Fidèle au mandat reçu à Rhodes, ce rapport aborde le mystère de l’Église par un seul de ses aspects, mais un aspect particulièrement important dans la perspective sacramentelle de l’Église, à savoir le mystère de l’Église et de l’Eucharistie à la lumière du Mystère de la Sainte Trinité. En effet, on demandait de partir de ce que nous avons en commun et, en le développant, d’aborder de l’intérieur et progressivement tous les points sur lesquels nous ne sommes pas en accord.  

En rédigeant ce document, nous entendons montrer que ce faisant, nous exprimons ensemble une foi qui est la continuation de celle des apôtres. 

Ce document marque la première étape de cet effort pour réaliser le programme de la commission préparatoire approuvé lors de la première réunion de la commission de dialogue. 

Puisqu’il s’agit d’une première étape, abordant le mystère de l’Église par un seul de ses aspects, bien des points n’y sont pas encore traités.

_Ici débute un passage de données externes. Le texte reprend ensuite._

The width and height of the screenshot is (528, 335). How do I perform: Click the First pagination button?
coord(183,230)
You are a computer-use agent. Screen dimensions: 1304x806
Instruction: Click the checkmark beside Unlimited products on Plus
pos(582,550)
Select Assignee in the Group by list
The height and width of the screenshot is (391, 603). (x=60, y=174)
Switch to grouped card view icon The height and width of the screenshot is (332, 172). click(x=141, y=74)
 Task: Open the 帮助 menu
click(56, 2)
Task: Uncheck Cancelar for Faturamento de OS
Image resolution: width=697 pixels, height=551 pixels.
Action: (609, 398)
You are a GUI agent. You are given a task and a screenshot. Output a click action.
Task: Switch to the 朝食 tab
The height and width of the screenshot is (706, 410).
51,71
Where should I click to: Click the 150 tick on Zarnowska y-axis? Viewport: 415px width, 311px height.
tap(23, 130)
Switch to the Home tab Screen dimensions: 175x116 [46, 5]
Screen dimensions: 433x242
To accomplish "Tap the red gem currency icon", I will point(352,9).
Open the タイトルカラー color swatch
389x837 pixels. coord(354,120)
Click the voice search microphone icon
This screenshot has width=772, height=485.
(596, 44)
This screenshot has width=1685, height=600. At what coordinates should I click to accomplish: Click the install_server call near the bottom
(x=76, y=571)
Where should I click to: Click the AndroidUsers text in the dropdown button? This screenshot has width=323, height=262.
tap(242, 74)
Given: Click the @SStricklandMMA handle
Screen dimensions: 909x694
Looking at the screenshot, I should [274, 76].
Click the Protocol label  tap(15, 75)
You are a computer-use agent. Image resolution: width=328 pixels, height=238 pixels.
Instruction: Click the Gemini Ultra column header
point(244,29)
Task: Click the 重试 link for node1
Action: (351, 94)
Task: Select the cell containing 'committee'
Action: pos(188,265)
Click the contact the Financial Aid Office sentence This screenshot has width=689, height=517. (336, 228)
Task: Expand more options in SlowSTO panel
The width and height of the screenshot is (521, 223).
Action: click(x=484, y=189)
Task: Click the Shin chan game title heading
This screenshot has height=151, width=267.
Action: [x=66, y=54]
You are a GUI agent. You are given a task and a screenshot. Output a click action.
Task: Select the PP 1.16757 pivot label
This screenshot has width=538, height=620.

Ils le seront dans les étapes suivantes, telles qu’elles sont prévues dans le programme mentionné ci-dessus.   

 

I

1. Le Christ, Fils de Dieu incarné, mort et ressuscité, est le seul qui a vaincu le péché et la mort. Parler de la nature sacramentelle du mystère du Christ, c’est donc évoquer la possibilité donnée à l’homme et, à travers lui, au cosmos, de faire l’expérience de la nouvelle création, Royaume de Dieu, hic et nunc, par les réalités sensibles et créées. Tel est le mode (tropos) dans lequel l’unique Personne et l’unique événement du Christ existent et opèrent dans l’histoire depuis la Pentecôte et jusqu’à la Parousie. Cependant, la vie éternelle, que Dieu a donnée au monde dans l’événement du Christ, son Fils éternel, est portée dans des vases d’argile. Elle n’est donnée encore qu’en avant-goût, comme arrhes.   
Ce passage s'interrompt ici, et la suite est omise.